Before the Bighorn 100 and 50 mile races, you are given instructions on what to do if you encounter wild horses, moose, or get bitten by a rattle snake.., if that's not your idea of a fun weekend, I don't know what is!
While driving from Southern Colorado to Northern Wyoming (500 miles), you begin to get an idea of how rugged the terrain and State, in general, really is. The further North you get the more sparse the human population, the bigger the mountains, and the more frequent the wildlife. Seeing a pack of apparently wild horses running up a rocky mountain side and nearly running over an antelope on the highway were the first hints of how wild of a weekend it was going to be.

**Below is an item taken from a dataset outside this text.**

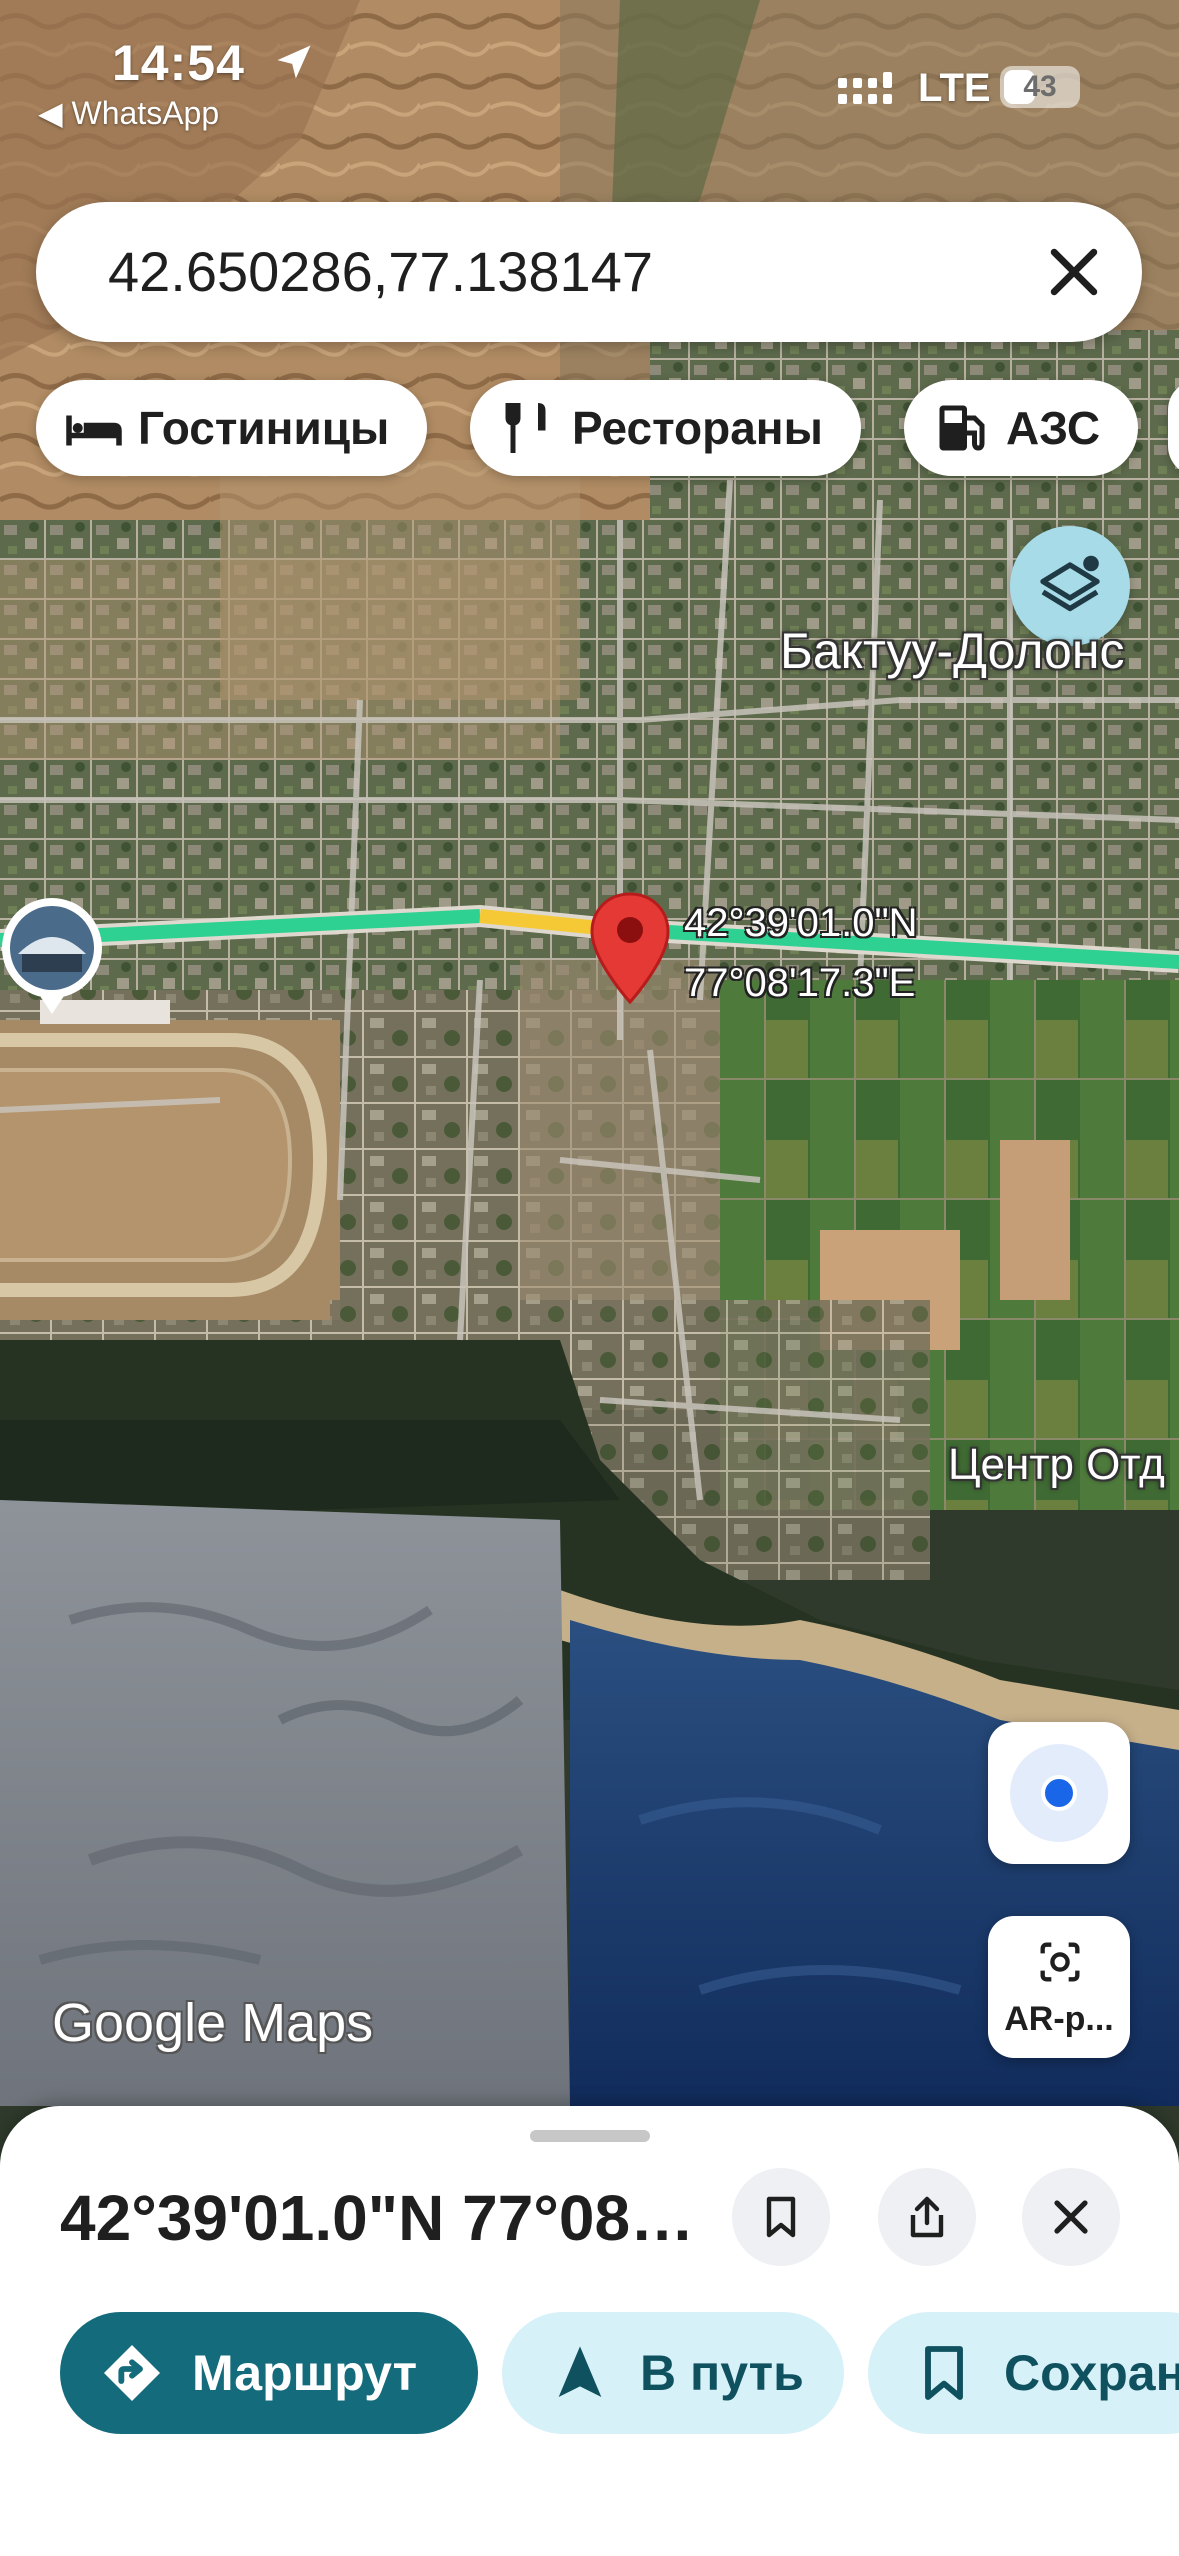  Describe the element at coordinates (962, 428) in the screenshot. I see `gas-station-icon` at that location.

After meeting a friend for dinner, the usual pre-race ritual began. Water, gels, bib number, sunscreen, etc. The part that caught us both off guard is how late it stays daylight. Being only a few miles from Billings, Montana we were far enough North that it was almost 11:00pm before we realized that we needed to be on the shuttle in less than 5 hours. Needless to say, sleep didn't come easy.
On paper the race course seemed to be ideal for a PR; you begin with 18 miles of downhill (starting at 8800 ft elevation), gain a couple thousand feet in 3 miles, run through rolling terrain for about 17 miles, and then have another long, steep downhill back into the town of Dayton, Wyoming to the finish 52 miles away. Easy enough, right?

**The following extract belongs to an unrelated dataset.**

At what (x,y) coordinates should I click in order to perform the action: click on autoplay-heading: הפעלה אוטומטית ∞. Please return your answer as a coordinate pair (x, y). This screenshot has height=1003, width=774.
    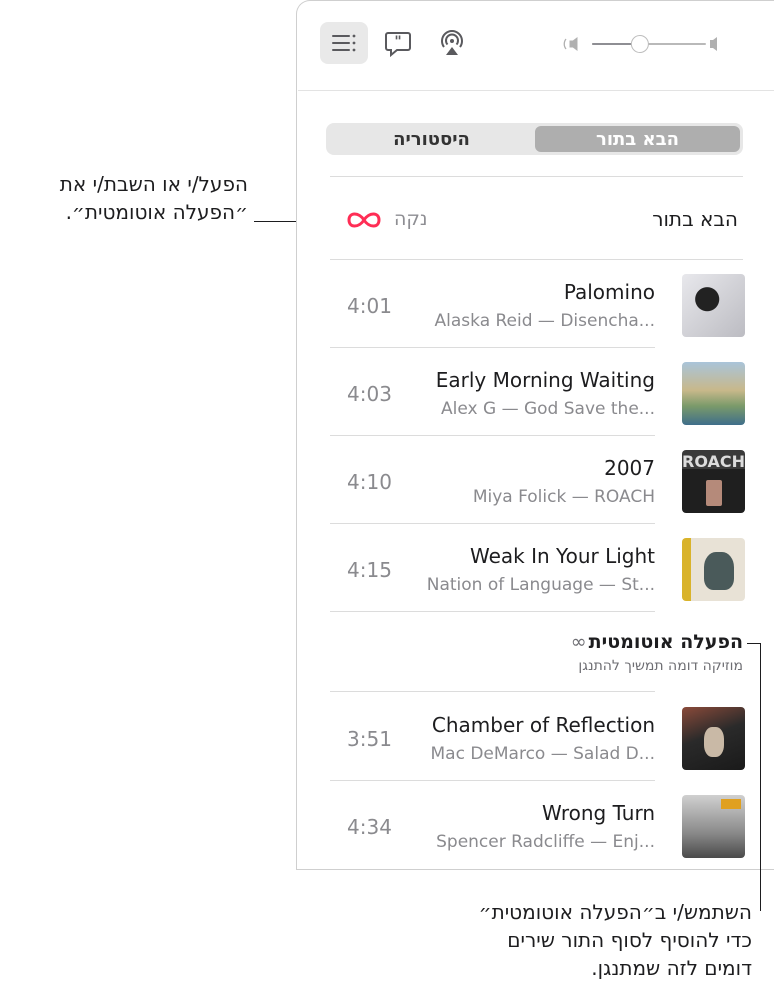
    Looking at the image, I should click on (657, 642).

What paper doesn't prepare you for is the mud that you run through for the first 20+ miles, the narrow and rocky single track, the rivers that you must cross (almost waist deep), the heat, or the moose attack variable (talk to Karl Meltzer, the 100 mile winner, for the full story on how to avoid death by cow moose)! The mud is due to the snow runoff and is at times 6"+ deep; having a shoe ripped off your foot is not uncommon!

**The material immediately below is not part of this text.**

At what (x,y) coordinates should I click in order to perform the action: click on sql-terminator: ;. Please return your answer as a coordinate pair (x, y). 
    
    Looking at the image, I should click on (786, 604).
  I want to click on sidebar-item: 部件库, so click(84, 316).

After running downhill 18 miles and then climbing to the 21 mile aid station, I was unaware of the toll the heat, the pounding on my knees, and my exertion level level were taking on me. It wasn't until the aid station at approximately 28 miles that I realized how depleted I was; I was caked in salt, still drinking water, but not peeing. At the aid station, bacon and potatoes covered with salt seemed like the logical miracle cure, but it was too little too late. Once your body is that depleted, you don't bounce back quickly.
After covering nearly a mile after that aid station, I realized that I'd left my salt and electrolyte tablets behind. As awful as it is to backtrack, I knew that I wouldn't finish without these supplements. Once retrieved, the mental lows began to cripple me to the point where I had to walk DOWNHILL sections of the course due to the fatigue I was feeling. By 31 miles, I was laying on my back in a field with nothing but the idea of quitting on my mind. Thankfully, logic kicked in and I reminded myself that I was litterally in the middle of nowhere and that it would take longer to get out via stretcher than if I just toughed it out. Continuous forward motion... even if I had to walk 21 miles, I was determined to finish on my own power.
The next 4 hours weren't fun, but a little after 4 pm the finish finally came! I was 10th overall in 10:20.xx and 2nd place 20-29 male.
The scary part of the story began after the race was completed. I was about to experience the excitement of hyponatremia (complete salt deficiency). When you run out of salt, you no longer can absorb water, so no matter how much I tried to drink, I still was feeling effects similiar to severe dehydration.
I was found by the medical staff face down in the park near the finish line festival, having apparently passed out. I was very delirious, so the details of the next 3-4 hours are fuzzy, but they involved slipping in and out of consciousness, nausea, several bags of saline solution IV, and an uncontrolable heartrate. I would awake to various EMT's all trying to keep my conscious and get a coherent response to their questions. But after a few hour of IV and attention, I declined the trip to the ER that they were offering and managed to make it to the luxury accomodations of the front seat of my Honda Civic for the best night's sleep I've ever had!
It was a great weekend!
A new hydration and salt/electrolyte combination will be mandatory if I want to beat the inherent salt processing problems associated with Cystic Fibrosis and finish Leadville in 5 weeks. The Minnesota Voyageur 50 miler in 2 weeks will be a good testing ground.